RECORDS SUPPLIED
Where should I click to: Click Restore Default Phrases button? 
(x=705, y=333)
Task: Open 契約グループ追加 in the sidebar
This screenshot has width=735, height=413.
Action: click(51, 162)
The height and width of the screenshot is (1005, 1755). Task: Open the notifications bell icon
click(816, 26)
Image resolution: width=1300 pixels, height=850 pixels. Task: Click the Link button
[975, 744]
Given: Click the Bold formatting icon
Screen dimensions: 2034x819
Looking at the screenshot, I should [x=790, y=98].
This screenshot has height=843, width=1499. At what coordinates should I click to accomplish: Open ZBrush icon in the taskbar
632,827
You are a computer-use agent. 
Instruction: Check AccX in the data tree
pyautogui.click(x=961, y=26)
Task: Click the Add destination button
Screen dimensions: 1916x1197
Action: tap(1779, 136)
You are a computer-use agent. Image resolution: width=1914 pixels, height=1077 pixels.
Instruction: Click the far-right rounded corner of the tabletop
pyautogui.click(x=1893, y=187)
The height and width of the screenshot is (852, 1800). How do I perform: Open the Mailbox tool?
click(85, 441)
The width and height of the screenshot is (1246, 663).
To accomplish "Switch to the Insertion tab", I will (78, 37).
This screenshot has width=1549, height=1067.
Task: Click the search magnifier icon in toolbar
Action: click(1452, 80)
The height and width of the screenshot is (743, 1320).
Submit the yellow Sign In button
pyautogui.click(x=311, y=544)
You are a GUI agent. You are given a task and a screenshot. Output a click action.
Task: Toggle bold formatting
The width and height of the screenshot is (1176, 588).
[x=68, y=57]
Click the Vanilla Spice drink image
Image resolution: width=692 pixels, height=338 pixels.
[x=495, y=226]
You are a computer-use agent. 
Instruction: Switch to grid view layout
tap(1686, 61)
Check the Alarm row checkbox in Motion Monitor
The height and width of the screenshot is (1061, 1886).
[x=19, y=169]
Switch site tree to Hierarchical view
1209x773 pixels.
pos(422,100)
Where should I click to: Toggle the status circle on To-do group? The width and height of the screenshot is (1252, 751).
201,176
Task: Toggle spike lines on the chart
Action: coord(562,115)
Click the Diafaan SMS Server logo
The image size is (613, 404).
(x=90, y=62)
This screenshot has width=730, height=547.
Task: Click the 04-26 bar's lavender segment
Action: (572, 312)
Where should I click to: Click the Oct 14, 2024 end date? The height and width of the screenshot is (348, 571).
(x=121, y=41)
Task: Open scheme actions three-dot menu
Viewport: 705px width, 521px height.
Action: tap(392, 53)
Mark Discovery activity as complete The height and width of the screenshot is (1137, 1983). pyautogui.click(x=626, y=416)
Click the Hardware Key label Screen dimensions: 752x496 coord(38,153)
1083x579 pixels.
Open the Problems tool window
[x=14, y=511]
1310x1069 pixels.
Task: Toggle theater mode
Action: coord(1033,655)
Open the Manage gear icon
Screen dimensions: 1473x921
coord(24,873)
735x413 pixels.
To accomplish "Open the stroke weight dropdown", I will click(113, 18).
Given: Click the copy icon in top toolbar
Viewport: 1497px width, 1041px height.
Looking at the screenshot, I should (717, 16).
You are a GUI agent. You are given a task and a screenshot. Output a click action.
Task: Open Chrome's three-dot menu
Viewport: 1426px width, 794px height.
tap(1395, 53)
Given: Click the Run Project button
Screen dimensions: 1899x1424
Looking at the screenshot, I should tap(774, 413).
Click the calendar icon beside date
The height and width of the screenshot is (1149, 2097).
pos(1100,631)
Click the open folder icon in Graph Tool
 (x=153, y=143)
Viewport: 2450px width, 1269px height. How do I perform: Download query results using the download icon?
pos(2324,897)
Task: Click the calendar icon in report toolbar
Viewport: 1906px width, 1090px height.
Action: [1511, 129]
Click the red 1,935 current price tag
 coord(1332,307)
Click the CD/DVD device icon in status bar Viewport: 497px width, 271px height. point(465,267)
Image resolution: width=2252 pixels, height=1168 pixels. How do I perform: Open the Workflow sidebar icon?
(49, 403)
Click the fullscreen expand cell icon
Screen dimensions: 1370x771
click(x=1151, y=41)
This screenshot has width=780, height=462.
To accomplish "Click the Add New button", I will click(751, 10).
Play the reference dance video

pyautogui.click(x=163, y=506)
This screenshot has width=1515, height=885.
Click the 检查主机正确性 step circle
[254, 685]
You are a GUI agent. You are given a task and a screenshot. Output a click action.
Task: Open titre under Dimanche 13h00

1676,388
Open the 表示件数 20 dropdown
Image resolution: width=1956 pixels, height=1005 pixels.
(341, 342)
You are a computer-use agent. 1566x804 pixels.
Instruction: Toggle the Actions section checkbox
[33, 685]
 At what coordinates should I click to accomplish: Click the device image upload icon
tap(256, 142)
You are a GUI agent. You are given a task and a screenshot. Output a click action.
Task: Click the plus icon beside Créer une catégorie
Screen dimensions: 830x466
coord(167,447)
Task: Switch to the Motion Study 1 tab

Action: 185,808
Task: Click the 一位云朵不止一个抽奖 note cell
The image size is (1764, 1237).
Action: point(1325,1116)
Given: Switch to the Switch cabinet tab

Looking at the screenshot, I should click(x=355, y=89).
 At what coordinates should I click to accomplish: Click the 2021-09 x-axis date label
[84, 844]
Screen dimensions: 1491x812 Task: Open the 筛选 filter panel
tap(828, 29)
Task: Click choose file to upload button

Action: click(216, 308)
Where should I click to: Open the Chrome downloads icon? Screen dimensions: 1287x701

ABOUT THIS EXERCISE
Search the records for the word "beside" and return every line that holds it.

OUTPUT
Click the calendar icon beside date
Task: Click the plus icon beside Créer une catégorie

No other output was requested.